McLean develops, somewhat unevenly, a set of complex theories about national identity in the text, one indebted to post-Lacanian and French feminist psychoanalysis as well as poststructuralism and deconstruction. He engages in important arguments about constructions of identity formation. Like McLean, I value French feminist and post-Lacanian frameworks for understanding constructions of identity and have employed them myself in Women and the Bush. In fact, many of McLean's arguments are foreshadowed there, although in relation to textual discourses of national identity rather than to art practices (all the more reason to be irritated by his two slight and misleading references to my arguments in that earlier text). But his own Oedipal knots, emphases on Oedipal negativity and an absence of fathers (whose places are variously taken up by Aborigines and the English parent culture) might be read by some as overdrawn and tendentious. It precludes, I think unnecessarily, important considerations as to the cultural impact of the European past, England's expectations of the colony, its artistic traditions, and its intellectual frameworks, all of which, it could be argued, significantly influence the dynamics of national identity as witnessed in landscape painting in the first 50 years of settlement. McLean seems to assert a psychoanalytic perspective at the expense of other important, cultural cum historical determinations concerning the colony's relationship to England. 'England', curiously, becomes the absent presence in McLean's narrative.

## WORK TO COMPLETE
Could you carry the review of McLean's arguments about national identity further, starting after its final sentence?

## SOURCE DATA
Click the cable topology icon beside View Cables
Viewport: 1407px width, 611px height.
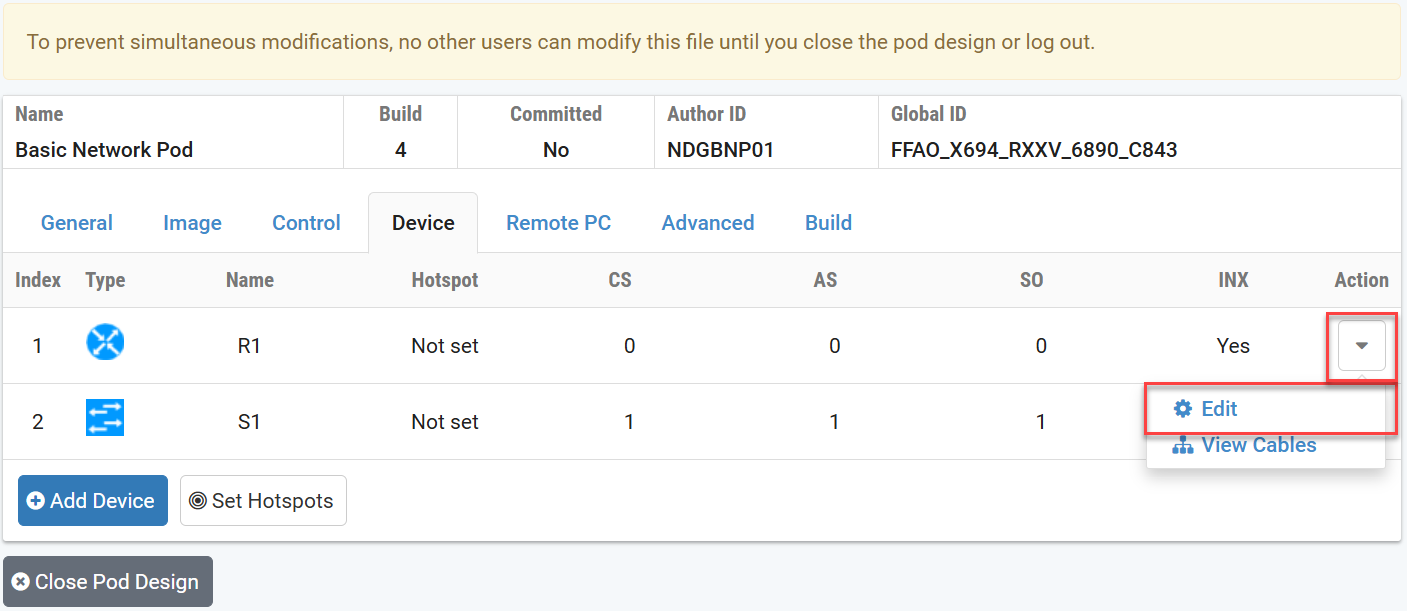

## OUTPUT BELOW
The second half of White Aborigines concerns Aboriginality and Australian nationalism from 1960s to the present. Here, McLean details what he calls the 'Aboriginalisation of Australian identity' (p75) through the idealisation of 'the primitive': in the Jindyworobak movement, the art of Margaret Preston (who gets rather short shift), Sidney Nolan and Arthur Boyd - all white Australians whose work, according to McLean, reveals a deep conviction that they are 'beyond redemption' (p103). This discussion echoes the cultural critiques of Marianna Torgovnick (Gone Primitive, 1990) on modernism and its fascination with and fear of the primitive other.
The book contains two short chapters on contemporary Australian art by Aboriginal artists. The discussion moves from Albert Namatjira to the Sydney Biennale, The Boundary Rider of 1992, in 15 short pages, introducing important themes about art, politics and the global unravelling of modernism which occurred in the 1960s and 70s. In Australia these include:
" attempts by artists like Imants Tillers and Juan Davila to label Aboriginal art as post-conceptual and link it to international trends which engage with postmodernism;
" conflicts concerning the acceptance, interpretation and understanding of traditional vs contemporary, rural vs urban Aboriginal art;
" postmodern deconstructive art practices and the conflation of identity, sameness, difference and alterity to be found in indigenous and non-indigenous art in different international and national art contexts;
" postcolonial and postmodern appropriations of indigenous art by non-indigenous artists.
McLean attempts to locate Aboriginal artists within Australian traditions, debates, and politics and also elsewhere - on the cultural boundaries with reference to both national and global artistic, critical and political concerns. He astutely traces Aboriginal negotiations with white Australia at the borders of signification. Tillers and Davila come off poorly here in their casting of Aboriginal art as 'post-conceptual', e.g. like theirs. As McLean affirms, despite 'our' reinvention of a postmodern primitivism and its embrace of hybridity, nomadism, diasporas and the collapse of boundaries, we are not all 'white Aborigines'.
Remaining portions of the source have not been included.